With the first line as the start and the line containing "Open the vista图标 folder icon" as the end, write out every line of the records exactly.

Recorded information ->

▽

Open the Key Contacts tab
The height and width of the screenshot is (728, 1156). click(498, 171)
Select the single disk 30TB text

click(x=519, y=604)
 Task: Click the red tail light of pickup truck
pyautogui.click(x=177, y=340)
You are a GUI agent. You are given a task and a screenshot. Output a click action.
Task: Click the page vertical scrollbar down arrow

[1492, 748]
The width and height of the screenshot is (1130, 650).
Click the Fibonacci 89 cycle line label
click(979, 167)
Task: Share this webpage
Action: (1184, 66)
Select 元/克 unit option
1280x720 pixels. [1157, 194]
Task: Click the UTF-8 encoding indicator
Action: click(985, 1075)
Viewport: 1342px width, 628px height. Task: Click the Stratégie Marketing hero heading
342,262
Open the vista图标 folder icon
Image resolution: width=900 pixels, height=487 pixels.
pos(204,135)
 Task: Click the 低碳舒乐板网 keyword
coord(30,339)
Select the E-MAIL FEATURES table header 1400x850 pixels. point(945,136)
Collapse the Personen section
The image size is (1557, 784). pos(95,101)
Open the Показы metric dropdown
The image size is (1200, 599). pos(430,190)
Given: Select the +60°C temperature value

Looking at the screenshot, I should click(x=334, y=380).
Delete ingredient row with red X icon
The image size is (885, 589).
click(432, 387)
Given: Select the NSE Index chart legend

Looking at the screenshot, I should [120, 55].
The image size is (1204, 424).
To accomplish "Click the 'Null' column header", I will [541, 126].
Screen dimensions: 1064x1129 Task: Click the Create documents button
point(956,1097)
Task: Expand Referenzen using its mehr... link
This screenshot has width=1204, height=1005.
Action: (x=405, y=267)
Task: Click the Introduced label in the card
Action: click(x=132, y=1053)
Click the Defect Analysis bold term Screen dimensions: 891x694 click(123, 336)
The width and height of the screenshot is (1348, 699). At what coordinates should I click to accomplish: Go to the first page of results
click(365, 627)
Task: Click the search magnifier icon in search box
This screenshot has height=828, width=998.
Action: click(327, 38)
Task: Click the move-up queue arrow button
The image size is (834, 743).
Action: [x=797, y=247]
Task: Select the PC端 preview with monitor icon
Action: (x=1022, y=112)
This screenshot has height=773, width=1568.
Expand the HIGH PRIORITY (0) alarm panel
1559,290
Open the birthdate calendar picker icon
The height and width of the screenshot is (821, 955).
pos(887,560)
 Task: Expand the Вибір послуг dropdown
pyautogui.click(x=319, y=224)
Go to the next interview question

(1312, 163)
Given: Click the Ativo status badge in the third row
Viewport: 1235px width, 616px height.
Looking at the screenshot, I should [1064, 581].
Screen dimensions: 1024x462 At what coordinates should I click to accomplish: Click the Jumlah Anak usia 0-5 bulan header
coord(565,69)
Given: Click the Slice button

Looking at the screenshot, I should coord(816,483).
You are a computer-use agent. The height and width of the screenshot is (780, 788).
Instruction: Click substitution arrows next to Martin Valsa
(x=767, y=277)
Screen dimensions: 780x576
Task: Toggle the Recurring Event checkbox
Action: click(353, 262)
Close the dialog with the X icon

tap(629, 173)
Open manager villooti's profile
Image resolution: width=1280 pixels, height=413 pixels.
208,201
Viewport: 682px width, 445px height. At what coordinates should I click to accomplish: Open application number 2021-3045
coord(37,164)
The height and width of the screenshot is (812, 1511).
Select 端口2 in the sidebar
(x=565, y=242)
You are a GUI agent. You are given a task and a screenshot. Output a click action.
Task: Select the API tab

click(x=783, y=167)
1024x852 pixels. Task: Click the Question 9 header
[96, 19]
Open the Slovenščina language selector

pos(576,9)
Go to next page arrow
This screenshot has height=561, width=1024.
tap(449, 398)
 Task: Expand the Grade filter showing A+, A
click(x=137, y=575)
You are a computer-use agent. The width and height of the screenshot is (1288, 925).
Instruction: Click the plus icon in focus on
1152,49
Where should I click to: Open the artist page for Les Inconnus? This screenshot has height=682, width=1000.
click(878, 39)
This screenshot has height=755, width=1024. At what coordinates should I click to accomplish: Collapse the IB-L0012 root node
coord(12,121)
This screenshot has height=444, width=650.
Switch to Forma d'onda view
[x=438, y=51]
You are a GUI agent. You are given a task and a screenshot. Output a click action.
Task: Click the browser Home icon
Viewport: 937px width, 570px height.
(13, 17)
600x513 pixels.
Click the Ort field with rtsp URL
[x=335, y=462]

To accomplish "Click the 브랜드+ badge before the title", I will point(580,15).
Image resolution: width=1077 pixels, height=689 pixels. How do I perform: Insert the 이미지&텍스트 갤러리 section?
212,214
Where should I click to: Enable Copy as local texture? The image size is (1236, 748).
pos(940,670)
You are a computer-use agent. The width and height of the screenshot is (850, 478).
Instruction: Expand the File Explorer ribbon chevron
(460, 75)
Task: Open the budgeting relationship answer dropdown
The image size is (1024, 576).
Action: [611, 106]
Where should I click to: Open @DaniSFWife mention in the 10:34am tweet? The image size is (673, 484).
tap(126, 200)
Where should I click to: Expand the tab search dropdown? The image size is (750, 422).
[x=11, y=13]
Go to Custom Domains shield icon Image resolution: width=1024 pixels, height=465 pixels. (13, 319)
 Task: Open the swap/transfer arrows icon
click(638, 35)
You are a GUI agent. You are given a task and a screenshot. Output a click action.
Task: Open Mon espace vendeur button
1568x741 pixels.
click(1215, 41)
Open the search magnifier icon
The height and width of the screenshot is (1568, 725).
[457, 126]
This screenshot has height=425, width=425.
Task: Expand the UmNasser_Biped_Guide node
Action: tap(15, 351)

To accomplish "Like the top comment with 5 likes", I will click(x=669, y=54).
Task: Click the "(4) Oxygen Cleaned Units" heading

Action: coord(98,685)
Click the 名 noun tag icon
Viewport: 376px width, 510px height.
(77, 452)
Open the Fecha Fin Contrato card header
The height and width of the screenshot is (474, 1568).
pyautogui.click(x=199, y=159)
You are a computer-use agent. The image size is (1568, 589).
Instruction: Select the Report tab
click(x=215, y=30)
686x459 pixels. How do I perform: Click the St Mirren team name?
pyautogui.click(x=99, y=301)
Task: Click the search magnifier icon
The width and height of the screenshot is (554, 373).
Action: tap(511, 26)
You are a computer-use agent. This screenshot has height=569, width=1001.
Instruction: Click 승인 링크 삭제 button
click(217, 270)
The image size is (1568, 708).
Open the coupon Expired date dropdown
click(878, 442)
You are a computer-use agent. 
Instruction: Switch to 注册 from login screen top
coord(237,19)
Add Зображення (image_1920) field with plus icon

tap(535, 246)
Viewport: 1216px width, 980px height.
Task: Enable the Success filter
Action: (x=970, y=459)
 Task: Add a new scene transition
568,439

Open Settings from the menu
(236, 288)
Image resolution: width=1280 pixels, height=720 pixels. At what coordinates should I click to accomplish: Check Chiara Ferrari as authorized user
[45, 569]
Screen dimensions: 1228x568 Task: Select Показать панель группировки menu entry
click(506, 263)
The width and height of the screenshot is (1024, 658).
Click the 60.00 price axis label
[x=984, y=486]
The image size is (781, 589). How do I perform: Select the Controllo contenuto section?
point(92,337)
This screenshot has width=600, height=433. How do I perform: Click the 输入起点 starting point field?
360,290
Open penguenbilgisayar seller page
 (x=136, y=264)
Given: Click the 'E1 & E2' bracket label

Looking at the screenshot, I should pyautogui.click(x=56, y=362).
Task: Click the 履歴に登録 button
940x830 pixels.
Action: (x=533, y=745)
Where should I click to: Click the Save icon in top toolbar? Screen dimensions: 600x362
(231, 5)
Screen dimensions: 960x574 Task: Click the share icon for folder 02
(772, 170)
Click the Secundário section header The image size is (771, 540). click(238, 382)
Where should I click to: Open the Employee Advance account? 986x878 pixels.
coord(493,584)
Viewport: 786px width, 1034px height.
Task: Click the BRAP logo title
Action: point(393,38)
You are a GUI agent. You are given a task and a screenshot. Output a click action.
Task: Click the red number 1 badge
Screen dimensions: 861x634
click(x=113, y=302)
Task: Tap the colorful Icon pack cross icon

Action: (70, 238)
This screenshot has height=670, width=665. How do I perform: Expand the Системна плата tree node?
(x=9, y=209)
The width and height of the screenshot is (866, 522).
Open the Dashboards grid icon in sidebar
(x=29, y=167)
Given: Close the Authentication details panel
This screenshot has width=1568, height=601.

△

Problem solution ->
Open the Key Contacts tab
The height and width of the screenshot is (728, 1156). click(498, 171)
Select the single disk 30TB text

click(x=519, y=604)
 Task: Click the red tail light of pickup truck
pyautogui.click(x=177, y=340)
You are a GUI agent. You are given a task and a screenshot. Output a click action.
Task: Click the page vertical scrollbar down arrow

[1492, 748]
The width and height of the screenshot is (1130, 650).
Click the Fibonacci 89 cycle line label
click(979, 167)
Task: Share this webpage
Action: (1184, 66)
Select 元/克 unit option
1280x720 pixels. [1157, 194]
Task: Click the UTF-8 encoding indicator
Action: click(985, 1075)
Viewport: 1342px width, 628px height. Task: Click the Stratégie Marketing hero heading
342,262
Open the vista图标 folder icon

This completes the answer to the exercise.